**COMPLETE THE FOLLOWING:**
[1] Reproduce the portion of the introduction on practicing medicine at Sevagram, shown below, that begins with the words "Between 2008 and" and ends with "pass through it.".
[2] Proceed with the introduction on practicing medicine at Sevagram, given below, by writing on from its final sentence.

[[ PASSAGE FOR REVIEW open ]]

Medicine, at its most honest, is less a science than a long conversation — with patients, with colleagues, with institutions, and with one’s own understanding of what it means to care for another person. This site is where I record that conversation.
I am S.P. Kalantri, a physician and teacher at Mahatma Gandhi Institute of Medical Sciences, Sevagram — the hospital that Mahatma Gandhi’s personal physician, Dr Sushila Nayar, founded in the Wardha countryside in 1969, in the belief that medicine’s truest calling lay in serving those who had nothing. I joined MGIMS in the summer of 1982, a young doctor drawn to that same belief, and I have not left. More than four decades later, I head a unit in the Department of Medicine, see patients in the outpatient clinic, the wards, and the ICU, and run a palliative care ward — a quiet, unhurried space where we offer people in the evening of their lives something the ICU cannot: dignity, comfort, and a death that belongs to them. I have lived in Sevagram throughout — with Bhavana, my wife, our son and daughter-in-law, and two granddaughters, three generations under one roof, in a village that has changed less than the medicine practised within it.
Between 2008 and 2022, I served as Medical Superintendent of MGIMS Hospital. I have also spent those decades reading, teaching, and writing — trying to make sense of what I have witnessed.
The essays on this site do not offer conclusions. Medicine rarely permits them. What they attempt, instead, is witness: of patients who arrived with nothing and left having taught me everything; of institutions built on idealism and strained by reality; of colleagues whose quiet competence never made it into any annual report; of the slow, unannounced ways in which a rural teaching hospital shapes the people who pass through it.

[[ PASSAGE FOR REVIEW closed ]]
[[ DATA SUPPLIED open ]]

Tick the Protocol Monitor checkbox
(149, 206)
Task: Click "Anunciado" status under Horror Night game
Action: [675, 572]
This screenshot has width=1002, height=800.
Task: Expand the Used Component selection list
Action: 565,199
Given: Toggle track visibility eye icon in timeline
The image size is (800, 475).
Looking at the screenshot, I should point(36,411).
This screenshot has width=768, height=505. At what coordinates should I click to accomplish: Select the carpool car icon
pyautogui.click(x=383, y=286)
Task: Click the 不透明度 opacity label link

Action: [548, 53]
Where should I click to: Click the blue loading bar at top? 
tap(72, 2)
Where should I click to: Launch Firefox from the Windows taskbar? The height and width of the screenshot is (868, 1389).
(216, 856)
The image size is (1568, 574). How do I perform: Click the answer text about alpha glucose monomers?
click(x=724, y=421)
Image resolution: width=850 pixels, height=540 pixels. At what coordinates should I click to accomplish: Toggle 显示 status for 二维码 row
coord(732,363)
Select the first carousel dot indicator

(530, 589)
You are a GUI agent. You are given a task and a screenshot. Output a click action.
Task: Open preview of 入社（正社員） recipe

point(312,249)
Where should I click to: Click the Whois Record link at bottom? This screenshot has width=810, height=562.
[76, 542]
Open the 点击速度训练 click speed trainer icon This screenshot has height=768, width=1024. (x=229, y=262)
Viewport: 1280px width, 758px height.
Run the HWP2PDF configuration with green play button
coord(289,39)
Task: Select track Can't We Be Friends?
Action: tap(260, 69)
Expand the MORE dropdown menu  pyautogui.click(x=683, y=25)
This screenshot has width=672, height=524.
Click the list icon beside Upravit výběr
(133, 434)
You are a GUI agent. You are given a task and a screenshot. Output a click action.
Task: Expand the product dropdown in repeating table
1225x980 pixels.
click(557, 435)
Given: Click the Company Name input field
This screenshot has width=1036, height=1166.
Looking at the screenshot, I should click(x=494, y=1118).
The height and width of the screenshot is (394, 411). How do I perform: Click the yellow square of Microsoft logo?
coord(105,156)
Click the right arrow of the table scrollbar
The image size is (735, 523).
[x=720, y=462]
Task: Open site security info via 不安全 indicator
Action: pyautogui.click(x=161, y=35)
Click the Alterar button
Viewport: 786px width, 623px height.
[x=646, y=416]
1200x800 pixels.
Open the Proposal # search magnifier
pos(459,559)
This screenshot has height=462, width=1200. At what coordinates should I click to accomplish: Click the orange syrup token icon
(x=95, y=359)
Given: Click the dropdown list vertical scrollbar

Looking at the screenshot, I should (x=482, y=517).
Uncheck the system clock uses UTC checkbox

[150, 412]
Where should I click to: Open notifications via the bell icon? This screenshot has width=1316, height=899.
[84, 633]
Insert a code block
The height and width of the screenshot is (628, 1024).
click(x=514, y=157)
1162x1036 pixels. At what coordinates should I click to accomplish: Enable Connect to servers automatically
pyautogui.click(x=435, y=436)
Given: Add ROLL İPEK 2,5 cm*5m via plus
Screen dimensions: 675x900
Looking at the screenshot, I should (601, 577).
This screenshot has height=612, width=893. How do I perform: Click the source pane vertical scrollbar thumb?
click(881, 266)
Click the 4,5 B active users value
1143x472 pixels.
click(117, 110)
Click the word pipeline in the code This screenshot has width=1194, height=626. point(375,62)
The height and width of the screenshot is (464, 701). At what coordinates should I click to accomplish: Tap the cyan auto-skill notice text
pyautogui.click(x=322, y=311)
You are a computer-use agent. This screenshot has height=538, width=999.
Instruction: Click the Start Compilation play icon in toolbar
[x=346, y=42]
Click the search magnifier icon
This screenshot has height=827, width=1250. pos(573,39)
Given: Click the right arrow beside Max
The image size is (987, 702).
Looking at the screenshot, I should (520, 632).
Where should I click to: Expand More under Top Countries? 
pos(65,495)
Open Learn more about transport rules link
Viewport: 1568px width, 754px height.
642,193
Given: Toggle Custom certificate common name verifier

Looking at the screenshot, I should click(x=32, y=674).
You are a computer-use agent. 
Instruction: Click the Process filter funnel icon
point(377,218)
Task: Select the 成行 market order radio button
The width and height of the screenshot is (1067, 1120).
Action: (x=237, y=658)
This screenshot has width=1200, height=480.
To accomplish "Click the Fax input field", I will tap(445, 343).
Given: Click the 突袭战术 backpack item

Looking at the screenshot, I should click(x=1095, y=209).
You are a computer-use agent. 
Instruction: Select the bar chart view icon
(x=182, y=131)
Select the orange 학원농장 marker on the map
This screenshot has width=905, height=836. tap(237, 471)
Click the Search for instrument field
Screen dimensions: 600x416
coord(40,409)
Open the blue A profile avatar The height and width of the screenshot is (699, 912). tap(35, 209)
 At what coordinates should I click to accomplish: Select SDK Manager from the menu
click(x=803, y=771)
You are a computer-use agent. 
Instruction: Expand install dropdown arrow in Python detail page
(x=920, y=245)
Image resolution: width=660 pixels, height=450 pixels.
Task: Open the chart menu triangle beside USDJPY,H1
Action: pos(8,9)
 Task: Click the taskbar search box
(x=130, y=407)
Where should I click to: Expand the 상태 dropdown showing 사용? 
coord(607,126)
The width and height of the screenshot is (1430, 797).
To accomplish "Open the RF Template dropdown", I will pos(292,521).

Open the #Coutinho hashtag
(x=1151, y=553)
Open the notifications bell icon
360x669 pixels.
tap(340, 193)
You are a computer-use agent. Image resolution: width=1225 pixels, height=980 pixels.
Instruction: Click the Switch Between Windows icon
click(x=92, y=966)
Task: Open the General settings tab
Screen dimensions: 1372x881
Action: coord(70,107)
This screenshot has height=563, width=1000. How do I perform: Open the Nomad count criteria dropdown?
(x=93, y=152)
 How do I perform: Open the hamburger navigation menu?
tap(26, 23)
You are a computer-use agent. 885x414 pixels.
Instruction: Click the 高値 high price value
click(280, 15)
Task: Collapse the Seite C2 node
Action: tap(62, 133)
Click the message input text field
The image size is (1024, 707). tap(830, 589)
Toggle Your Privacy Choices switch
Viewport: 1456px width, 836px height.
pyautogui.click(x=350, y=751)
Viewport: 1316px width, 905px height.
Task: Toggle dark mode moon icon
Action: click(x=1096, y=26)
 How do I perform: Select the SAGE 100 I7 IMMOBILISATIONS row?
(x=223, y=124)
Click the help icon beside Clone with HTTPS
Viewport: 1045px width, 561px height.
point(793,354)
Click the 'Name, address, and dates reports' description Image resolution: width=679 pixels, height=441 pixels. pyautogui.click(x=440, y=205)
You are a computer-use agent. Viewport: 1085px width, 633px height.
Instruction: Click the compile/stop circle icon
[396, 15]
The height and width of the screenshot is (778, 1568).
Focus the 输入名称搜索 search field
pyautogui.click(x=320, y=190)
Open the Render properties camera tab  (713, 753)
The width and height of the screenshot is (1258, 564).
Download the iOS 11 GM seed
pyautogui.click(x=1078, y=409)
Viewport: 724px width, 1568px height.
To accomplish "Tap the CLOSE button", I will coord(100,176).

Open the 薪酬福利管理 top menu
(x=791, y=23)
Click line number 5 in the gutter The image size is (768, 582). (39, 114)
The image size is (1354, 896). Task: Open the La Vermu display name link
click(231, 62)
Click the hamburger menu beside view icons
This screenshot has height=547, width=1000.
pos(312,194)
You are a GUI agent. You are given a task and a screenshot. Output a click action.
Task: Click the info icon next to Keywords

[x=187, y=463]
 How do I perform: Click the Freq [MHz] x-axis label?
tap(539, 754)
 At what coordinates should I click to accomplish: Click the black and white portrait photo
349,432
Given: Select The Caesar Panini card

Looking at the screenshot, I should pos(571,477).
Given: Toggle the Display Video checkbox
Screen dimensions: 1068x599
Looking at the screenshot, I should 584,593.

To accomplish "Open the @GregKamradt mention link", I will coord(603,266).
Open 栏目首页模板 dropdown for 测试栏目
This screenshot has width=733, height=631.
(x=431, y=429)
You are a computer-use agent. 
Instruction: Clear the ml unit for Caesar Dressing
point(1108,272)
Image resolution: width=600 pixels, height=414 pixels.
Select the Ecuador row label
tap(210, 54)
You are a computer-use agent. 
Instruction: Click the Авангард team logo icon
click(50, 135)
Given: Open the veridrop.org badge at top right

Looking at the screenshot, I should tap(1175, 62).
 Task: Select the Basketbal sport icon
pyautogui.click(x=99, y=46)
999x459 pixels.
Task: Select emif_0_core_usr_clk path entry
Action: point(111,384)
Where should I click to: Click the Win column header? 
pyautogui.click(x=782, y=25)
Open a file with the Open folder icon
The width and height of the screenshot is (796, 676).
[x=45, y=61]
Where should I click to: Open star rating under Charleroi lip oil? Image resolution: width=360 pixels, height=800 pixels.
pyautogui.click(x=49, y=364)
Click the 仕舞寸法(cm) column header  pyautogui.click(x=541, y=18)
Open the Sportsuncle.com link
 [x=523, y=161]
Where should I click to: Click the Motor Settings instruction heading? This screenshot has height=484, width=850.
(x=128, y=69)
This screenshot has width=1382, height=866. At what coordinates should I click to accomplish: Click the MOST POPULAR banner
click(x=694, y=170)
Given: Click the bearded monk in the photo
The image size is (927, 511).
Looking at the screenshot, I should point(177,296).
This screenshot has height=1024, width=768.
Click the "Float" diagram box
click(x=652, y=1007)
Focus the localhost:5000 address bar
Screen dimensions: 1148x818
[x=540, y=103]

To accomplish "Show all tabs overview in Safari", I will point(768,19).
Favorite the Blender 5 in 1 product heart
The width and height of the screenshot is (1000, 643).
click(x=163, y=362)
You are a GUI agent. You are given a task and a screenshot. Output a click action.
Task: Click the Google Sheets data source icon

[[ DATA SUPPLIED closed ]]

**RESPONSES TO THE EXERCISE:**
[1]
Between 2008 and 2022, I served as Medical Superintendent of MGIMS Hospital. I have also spent those decades reading, teaching, and writing — trying to make sense of what I have witnessed.
The essays on this site do not offer conclusions. Medicine rarely permits them. What they attempt, instead, is witness: of patients who arrived with nothing and left having taught me everything; of institutions built on idealism and strained by reality; of colleagues whose quiet competence never made it into any annual report; of the slow, unannounced ways in which a rural teaching hospital shapes the people who pass through it.

[2]
The themes range widely — palliative care and the ethics of dying; evidence and its limits; the economics of illness in a country where most people pay out of pocket; the history of MGIMS and of Government Medical College, Nagpur, where I trained; names, numbers, and what the data we collect about ourselves quietly reveals. Occasionally, something outside medicine entirely — an election, a piece of music, a century-old photograph — pulls at a thread that leads back, as it always does, to the ward.
Matter of Fact is written for the medical student in her first clinical year, still startled by what illness does to a person. For the clinician twenty years in, who recognises the cases described. For the MGIMS or GMC alumnus who finds, in these pages, a face or a corridor they once knew. And for the general reader who has sat beside a hospital bed — as patient, as family, as friend — and wondered what the person in the white coat was really thinking.
If you are new here, the Begin Here page offers a few essays to start with. The Archives hold everything written since 2003.
I am glad you found your way to this corner of the web.